> Stored items

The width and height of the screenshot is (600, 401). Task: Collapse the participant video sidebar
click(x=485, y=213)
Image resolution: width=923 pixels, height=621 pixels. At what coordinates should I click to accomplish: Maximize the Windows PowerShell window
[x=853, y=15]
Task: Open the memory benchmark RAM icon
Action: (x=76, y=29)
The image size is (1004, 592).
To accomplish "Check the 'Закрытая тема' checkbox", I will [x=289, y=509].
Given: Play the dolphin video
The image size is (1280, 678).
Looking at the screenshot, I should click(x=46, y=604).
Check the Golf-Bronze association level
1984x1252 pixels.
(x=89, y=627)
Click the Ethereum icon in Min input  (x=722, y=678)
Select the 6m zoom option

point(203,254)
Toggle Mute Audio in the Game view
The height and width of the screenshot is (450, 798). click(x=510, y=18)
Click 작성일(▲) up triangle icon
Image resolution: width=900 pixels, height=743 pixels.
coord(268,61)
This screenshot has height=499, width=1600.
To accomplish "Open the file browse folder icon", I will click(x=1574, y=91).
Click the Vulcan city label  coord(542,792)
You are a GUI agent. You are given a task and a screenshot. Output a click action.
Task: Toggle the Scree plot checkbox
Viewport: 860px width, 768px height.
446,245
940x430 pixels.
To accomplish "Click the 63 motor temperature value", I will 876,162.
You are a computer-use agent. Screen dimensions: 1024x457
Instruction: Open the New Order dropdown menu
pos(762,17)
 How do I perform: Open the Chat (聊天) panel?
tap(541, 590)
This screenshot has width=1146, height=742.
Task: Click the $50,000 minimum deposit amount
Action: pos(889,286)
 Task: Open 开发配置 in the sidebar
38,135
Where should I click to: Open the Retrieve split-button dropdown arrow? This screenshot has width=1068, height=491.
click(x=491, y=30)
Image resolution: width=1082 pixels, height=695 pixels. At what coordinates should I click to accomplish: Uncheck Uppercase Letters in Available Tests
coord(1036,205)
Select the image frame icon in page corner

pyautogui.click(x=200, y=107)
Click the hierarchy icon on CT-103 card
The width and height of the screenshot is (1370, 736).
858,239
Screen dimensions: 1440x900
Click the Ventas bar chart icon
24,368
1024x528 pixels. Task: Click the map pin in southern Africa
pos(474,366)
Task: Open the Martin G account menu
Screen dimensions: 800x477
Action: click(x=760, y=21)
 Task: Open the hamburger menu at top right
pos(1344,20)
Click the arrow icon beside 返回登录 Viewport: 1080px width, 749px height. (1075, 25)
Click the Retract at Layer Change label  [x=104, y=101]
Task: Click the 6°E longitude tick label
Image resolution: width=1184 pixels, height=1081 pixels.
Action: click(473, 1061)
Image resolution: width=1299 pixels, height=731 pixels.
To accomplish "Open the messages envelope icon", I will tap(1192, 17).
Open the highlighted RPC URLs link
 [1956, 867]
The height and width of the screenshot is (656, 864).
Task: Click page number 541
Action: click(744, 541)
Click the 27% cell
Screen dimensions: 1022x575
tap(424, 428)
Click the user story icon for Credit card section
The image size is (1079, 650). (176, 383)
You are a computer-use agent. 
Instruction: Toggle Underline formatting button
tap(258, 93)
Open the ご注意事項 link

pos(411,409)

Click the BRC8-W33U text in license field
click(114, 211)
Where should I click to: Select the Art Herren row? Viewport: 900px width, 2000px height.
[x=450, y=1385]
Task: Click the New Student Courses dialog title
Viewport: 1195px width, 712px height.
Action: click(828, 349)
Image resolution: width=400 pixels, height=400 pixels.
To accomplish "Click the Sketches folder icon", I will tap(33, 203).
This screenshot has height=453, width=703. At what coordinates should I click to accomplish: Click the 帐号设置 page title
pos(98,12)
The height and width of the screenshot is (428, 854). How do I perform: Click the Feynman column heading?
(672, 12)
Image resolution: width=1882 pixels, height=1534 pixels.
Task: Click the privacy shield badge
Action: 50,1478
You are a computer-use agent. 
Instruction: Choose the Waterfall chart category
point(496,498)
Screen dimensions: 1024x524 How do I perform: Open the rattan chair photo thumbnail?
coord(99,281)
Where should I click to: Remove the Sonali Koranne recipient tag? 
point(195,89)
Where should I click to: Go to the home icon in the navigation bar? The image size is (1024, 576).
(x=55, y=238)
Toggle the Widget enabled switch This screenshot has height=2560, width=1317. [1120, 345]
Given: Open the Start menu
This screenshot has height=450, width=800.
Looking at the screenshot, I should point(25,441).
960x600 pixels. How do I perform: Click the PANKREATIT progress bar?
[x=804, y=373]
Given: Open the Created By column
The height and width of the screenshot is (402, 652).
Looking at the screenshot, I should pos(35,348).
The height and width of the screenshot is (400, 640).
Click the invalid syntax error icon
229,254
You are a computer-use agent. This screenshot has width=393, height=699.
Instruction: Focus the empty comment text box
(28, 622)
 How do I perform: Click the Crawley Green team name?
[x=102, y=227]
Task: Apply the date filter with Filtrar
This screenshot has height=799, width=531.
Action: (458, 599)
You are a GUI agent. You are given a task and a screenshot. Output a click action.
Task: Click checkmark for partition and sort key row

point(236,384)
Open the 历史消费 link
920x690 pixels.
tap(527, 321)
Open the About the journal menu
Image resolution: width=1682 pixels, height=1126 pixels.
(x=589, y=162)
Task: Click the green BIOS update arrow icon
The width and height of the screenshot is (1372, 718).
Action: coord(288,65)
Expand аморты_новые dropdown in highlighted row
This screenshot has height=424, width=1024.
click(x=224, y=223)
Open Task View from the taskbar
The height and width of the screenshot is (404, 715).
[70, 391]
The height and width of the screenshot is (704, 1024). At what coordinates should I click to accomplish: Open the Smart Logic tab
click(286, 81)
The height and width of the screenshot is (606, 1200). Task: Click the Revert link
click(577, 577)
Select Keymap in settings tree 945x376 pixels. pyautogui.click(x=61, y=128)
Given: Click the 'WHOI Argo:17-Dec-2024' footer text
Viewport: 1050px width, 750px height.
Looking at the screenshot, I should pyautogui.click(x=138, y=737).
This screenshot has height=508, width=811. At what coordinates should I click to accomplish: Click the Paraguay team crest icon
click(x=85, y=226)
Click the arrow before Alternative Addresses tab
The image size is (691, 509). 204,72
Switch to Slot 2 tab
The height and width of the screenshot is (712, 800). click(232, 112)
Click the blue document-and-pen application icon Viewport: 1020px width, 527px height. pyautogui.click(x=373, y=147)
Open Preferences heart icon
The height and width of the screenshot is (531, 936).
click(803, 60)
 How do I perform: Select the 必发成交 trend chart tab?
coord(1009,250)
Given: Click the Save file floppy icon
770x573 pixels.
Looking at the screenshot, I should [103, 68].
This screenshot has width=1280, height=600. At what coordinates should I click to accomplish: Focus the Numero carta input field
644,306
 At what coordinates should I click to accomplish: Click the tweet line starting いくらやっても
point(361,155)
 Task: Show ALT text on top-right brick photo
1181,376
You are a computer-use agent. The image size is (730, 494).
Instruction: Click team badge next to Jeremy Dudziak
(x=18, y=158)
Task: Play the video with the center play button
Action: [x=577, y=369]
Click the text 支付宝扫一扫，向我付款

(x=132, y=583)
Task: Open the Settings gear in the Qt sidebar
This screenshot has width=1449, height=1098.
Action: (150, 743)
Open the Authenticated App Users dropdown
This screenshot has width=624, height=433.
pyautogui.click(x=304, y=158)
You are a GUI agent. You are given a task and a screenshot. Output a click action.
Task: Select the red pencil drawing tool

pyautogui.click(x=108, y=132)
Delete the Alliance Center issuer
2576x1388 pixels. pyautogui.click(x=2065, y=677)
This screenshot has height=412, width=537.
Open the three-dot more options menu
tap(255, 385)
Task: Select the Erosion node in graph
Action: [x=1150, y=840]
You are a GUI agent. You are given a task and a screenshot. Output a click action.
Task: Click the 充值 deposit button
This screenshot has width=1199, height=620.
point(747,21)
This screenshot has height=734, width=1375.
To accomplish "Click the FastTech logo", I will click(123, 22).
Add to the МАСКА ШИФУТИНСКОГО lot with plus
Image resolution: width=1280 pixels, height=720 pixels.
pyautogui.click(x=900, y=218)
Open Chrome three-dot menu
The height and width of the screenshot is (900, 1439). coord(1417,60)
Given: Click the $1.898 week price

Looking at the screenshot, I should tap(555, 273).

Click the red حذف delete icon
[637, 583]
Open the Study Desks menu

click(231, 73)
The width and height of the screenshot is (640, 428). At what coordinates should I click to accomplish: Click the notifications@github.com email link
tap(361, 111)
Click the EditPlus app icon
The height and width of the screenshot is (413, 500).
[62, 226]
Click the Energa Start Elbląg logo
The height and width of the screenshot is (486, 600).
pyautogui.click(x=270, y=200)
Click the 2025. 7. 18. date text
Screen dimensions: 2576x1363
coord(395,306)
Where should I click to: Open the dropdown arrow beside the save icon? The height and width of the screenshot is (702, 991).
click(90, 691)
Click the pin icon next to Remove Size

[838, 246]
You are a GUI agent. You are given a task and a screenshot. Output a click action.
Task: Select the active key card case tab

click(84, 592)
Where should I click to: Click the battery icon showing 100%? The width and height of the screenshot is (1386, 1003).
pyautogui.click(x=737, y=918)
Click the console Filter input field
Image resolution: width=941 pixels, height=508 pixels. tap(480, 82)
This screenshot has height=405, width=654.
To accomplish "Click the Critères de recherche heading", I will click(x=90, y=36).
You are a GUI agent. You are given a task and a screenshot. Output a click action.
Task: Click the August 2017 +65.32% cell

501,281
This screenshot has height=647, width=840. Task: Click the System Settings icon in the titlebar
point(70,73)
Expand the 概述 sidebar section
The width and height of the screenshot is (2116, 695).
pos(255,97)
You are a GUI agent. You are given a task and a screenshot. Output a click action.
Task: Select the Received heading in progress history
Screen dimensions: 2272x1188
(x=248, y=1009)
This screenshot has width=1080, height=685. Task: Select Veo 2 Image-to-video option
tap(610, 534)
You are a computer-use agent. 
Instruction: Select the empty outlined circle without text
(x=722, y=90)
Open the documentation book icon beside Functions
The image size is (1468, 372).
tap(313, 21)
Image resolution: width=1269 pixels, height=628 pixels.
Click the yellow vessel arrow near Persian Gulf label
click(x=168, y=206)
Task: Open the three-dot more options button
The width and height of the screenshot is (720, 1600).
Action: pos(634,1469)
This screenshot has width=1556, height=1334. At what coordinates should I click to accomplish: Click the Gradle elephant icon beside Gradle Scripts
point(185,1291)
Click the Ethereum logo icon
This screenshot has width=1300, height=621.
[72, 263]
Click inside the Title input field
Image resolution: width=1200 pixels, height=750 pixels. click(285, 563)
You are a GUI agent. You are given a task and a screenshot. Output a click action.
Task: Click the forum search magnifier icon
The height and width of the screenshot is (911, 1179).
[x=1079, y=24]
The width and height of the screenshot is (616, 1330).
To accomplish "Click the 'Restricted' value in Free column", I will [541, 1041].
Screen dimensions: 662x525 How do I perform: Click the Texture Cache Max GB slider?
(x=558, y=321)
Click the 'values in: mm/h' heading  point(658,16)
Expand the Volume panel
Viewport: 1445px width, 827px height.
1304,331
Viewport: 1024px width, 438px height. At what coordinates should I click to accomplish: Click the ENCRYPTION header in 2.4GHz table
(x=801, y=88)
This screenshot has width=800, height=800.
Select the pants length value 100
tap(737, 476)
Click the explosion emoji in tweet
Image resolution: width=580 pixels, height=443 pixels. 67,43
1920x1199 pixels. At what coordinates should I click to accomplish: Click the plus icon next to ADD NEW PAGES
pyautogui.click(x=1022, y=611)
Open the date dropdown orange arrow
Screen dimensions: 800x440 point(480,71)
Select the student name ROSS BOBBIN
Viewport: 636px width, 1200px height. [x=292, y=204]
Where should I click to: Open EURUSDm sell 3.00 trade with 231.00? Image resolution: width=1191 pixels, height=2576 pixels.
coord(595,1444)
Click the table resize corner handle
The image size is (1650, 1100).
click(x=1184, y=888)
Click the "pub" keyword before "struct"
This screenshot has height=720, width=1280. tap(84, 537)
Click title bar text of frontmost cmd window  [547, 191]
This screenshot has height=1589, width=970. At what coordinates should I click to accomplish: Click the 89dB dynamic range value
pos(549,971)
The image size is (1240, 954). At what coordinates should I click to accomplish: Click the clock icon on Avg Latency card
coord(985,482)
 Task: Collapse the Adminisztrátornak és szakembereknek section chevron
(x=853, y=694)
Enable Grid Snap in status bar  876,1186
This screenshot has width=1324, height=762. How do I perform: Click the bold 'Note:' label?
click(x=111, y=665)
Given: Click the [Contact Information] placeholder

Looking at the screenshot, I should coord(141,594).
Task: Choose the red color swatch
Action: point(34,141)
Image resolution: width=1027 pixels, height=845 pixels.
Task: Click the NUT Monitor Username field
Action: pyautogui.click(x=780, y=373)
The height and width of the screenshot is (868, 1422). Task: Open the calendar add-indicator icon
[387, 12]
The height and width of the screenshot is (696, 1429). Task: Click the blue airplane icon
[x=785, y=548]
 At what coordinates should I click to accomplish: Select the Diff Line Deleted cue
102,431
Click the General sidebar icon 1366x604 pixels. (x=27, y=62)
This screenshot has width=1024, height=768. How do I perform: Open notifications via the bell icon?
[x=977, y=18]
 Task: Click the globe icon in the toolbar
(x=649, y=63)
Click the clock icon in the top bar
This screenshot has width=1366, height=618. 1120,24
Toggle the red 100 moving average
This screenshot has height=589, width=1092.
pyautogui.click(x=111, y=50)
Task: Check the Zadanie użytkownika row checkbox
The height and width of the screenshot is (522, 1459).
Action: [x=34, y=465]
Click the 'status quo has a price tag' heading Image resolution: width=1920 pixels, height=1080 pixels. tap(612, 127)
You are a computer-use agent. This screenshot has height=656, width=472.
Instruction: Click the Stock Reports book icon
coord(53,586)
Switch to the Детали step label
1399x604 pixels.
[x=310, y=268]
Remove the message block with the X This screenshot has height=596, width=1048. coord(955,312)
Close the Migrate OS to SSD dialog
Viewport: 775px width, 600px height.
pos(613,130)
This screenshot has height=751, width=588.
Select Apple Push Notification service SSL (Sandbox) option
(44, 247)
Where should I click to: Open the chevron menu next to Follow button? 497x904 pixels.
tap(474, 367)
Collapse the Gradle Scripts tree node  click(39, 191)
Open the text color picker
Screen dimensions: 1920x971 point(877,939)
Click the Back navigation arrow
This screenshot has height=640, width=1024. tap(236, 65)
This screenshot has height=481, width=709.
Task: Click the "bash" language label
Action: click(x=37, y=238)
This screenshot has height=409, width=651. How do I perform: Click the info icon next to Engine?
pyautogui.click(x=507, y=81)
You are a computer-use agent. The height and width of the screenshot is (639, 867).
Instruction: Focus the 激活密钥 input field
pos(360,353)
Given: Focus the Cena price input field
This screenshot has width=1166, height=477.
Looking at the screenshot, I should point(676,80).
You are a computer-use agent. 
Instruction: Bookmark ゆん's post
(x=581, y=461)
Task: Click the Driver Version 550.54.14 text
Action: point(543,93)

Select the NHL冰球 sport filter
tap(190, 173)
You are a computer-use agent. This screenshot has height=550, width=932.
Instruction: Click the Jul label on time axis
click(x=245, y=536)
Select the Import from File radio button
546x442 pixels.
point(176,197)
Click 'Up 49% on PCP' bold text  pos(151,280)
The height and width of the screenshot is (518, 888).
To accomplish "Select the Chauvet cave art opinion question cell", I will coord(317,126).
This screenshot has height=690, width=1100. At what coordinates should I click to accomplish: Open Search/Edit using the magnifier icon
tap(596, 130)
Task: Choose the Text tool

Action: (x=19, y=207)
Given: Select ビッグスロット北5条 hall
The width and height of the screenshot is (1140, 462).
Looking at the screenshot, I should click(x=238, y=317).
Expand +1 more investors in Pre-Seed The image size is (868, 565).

> AIM OF THE EXERCISE
Look back at the data above. Transcribe exactly the lines starting at the line that contains "Given: Focus the Cena price input field" and ending at the line that contains "has height=550, width=932.".

> TASK OUTPUT
Given: Focus the Cena price input field
This screenshot has width=1166, height=477.
Looking at the screenshot, I should point(676,80).
You are a computer-use agent. 
Instruction: Bookmark ゆん's post
(x=581, y=461)
Task: Click the Driver Version 550.54.14 text
Action: point(543,93)

Select the NHL冰球 sport filter
tap(190, 173)
You are a computer-use agent. This screenshot has height=550, width=932.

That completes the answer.